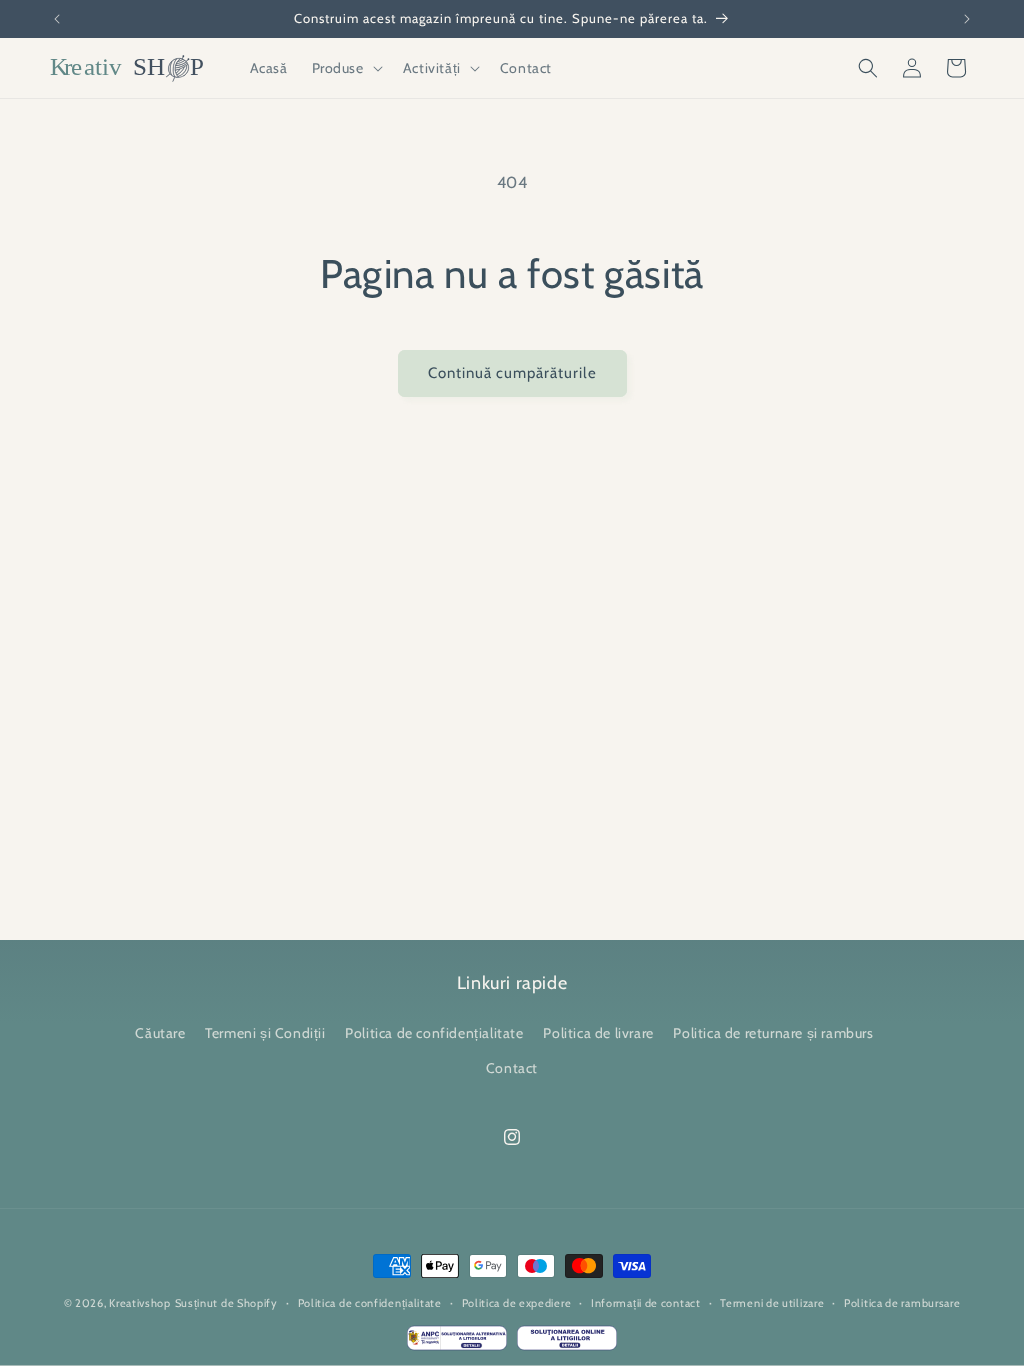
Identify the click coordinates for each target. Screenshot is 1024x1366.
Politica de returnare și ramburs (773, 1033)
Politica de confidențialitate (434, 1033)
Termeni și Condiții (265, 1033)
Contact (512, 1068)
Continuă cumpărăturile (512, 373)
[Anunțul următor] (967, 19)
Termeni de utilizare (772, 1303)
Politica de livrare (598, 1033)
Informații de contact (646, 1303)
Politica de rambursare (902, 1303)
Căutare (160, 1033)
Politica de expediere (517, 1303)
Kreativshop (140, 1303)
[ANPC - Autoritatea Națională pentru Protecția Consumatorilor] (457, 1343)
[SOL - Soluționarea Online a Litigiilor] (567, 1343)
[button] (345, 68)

--

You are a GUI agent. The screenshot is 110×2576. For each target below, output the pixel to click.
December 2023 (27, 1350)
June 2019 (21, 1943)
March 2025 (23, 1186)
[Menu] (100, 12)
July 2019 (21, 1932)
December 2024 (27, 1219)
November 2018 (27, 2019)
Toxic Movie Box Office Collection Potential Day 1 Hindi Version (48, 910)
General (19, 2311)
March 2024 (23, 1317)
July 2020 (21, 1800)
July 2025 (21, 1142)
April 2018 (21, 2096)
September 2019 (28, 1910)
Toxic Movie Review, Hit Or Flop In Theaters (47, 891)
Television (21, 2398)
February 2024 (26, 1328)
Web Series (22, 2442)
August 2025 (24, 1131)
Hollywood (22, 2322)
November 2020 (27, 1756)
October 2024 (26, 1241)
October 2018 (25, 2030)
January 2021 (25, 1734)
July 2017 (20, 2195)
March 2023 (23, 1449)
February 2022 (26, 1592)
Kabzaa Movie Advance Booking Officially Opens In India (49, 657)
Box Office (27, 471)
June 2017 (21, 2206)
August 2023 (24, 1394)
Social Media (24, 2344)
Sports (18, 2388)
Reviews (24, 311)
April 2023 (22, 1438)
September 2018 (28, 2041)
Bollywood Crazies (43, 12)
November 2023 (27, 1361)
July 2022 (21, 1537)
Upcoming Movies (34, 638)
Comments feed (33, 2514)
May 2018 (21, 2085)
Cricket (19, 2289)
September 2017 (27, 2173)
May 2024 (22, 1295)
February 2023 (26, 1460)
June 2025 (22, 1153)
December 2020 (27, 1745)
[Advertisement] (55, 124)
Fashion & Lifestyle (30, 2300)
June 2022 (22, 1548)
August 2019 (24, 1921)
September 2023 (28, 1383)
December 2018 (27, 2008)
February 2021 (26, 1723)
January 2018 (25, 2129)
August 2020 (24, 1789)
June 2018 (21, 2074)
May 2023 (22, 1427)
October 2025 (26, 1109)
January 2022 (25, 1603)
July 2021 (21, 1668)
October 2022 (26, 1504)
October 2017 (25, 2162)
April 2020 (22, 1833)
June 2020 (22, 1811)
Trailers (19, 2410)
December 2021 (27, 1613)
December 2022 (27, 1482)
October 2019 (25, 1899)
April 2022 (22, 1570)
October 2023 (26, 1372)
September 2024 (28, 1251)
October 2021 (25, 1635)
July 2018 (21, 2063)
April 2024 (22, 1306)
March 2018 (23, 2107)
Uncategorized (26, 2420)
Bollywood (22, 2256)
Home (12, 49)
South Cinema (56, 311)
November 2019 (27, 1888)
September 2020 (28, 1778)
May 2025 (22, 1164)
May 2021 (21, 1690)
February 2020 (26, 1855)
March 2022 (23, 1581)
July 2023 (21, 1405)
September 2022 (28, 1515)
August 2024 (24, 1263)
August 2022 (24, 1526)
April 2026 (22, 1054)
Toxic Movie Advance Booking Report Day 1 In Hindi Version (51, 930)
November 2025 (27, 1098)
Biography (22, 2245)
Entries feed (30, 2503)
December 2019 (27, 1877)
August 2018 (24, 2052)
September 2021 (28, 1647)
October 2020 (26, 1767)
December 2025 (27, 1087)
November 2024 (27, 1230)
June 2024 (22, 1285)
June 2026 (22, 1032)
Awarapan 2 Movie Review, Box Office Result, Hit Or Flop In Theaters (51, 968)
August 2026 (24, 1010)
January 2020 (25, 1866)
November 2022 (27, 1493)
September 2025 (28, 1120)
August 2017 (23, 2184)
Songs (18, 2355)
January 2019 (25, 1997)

==

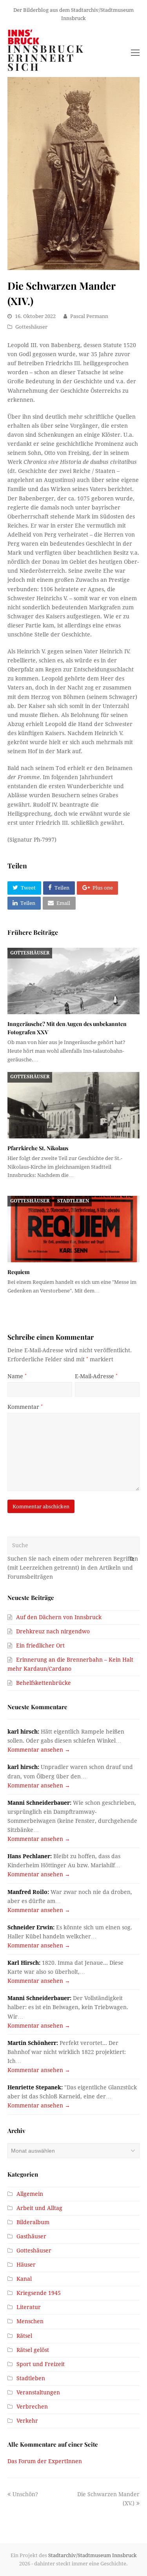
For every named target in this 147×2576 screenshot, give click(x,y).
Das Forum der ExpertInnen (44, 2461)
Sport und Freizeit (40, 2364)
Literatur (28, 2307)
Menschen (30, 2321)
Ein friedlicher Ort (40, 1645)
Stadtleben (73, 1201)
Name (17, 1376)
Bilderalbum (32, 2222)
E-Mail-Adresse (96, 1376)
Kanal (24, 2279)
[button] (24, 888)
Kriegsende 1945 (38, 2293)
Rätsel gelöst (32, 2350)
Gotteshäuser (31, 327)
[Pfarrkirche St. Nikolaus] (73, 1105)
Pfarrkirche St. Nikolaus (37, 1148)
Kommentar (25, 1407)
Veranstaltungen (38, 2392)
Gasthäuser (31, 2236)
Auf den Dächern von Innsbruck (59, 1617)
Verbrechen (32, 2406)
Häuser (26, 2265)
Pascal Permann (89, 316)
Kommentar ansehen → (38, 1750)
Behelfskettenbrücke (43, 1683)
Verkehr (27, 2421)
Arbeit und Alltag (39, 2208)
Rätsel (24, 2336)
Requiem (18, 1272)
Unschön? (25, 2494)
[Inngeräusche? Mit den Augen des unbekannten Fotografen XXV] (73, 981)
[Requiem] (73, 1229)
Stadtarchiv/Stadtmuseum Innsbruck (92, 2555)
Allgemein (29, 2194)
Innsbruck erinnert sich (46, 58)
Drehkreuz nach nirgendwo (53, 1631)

What the task requires —
Take the lines above from the one containing "Politica de rambursare (902, 1303)" down to the one containing "[button] (345, 68)", and transcribe them exactly, both ends included.

Exercise answer —
Politica de rambursare (902, 1303)
Căutare (160, 1033)
Politica de expediere (517, 1303)
Kreativshop (140, 1303)
[ANPC - Autoritatea Națională pentru Protecția Consumatorilor] (457, 1343)
[SOL - Soluționarea Online a Litigiilor] (567, 1343)
[button] (345, 68)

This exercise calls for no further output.